The Fertility Centers of Illinois (FCI) has notified nearly 80,000 current and former patients that their information may have been compromised. 

FCI engaged independent forensic investigators to conduct an investigation after becoming aware of an intrusion on its internal systems on February 1, 2021. The investigation revealed that an unauthorized third party had gained access to several FCI’s administrative files and folders containing certain data. Due to the security systems already in place, the investigation indicated that no EMR (electronic medical records) systems were accessed or otherwise compromised due to this incident.

On August 27, 2021, FCI determined that information related to certain FCI patients was included in the set of files accessed by the unauthorized third party, but there wasn’t any actual or attempted misuse of patient information as a result of this incident.

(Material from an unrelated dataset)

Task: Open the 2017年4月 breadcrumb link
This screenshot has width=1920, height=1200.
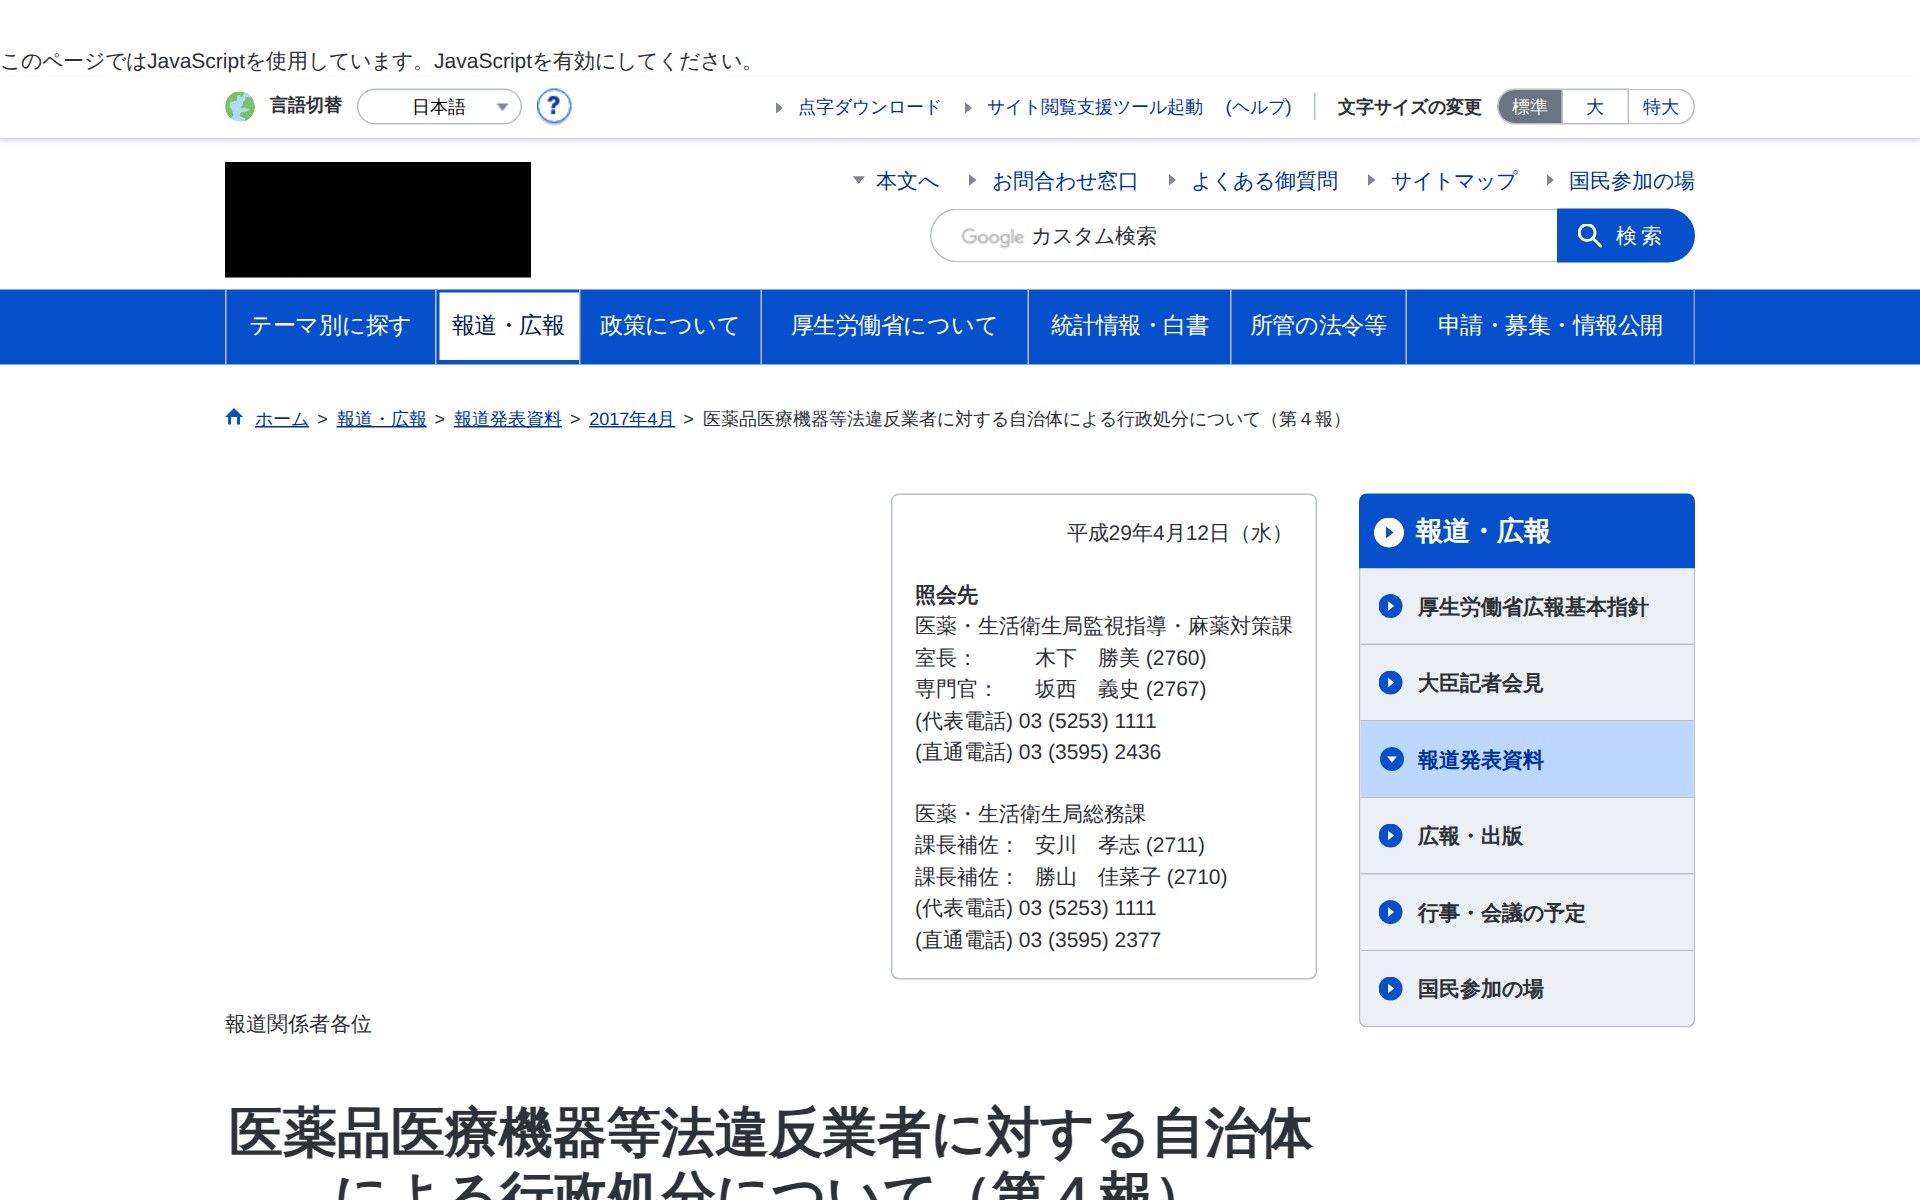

The impacted files contained personal information including the names of some patients, employer assigned identification numbers, passport numbers, Social Security numbers, financial account information, payment card information, treatment information, diagnosis, treating/referring physicians, medical record number, medical billing/claims information, prescription/medication information, Medicare/Medicaid identification information, health insurance group numbers, health insurance subscriber numbers, patient account numbers, encounter numbers, ill health/retirement information, master patient index, occupational-health related information, other medical benefits and entitlements information, other medical identification numbers, pat keys/reason for absence, sickness certificate, usernames and passwords with PINs or account login information, and medical facilities associated with patient information.

Upon learning of the incident, FCI immediately eliminated unauthorized access and brought in independent forensic investigators to investigate and remediate the matter. Since the incident, additional security measures have been taken to further secure access to data, individual accounts, and equipment, including the implementation of enterprise identity verification software. Additionally, all FCI employees have received enhanced training on security practices.

Jake Williams, Co-Founder and CTO at BreachQuest, an Augusta, Georgia-based leader in incident response, says, “It’s not uncommon for medical organizations to store patient data outside of their electronic health record (EHR) system, and it sounds like that’s what happened here. As the article notes, the EMR was not compromised due to unspecified security measures. However, files (presumably on some network share) were accessed by threat actors. It wouldn’t surprise me to learn that the EMR enforces MFA or doesn’t use domain authentication. Organizations should take inventory of where they may have regulated data that may fall outside of normal monitoring and audit controls. Those who don’t perform regular data inventory searches almost certainly have regulated data in their file shares – a location where it is just one phishing email away from compromise.”

“Although the source of the compromise is not known at this time, roughly 80,000 current and former patients’ data from the Fertility Centers of Illinois (FCI) were exposed. FCI has stated that they followed reasonable practices to protect their users and that an administrative account was used to obtain the data. These higher privileged accounts often have access to widespread data and act as a single point of failure, as evidenced by the large amount of user data exposed,” says Ben Pick, Principal Consultant at nVisium, a Falls Church, Virginia-based application security provider. “Without knowing the cause of the administrator’s account being compromised, the best advice is to limit their access based on ‘need to know.’ When these privileged accounts cannot be limited, then strong monitoring must be enforced. This would alert when anomalous calls are made to indicate when an administrator may be performing an excessive amount of searches and possibly exfiltrating data.”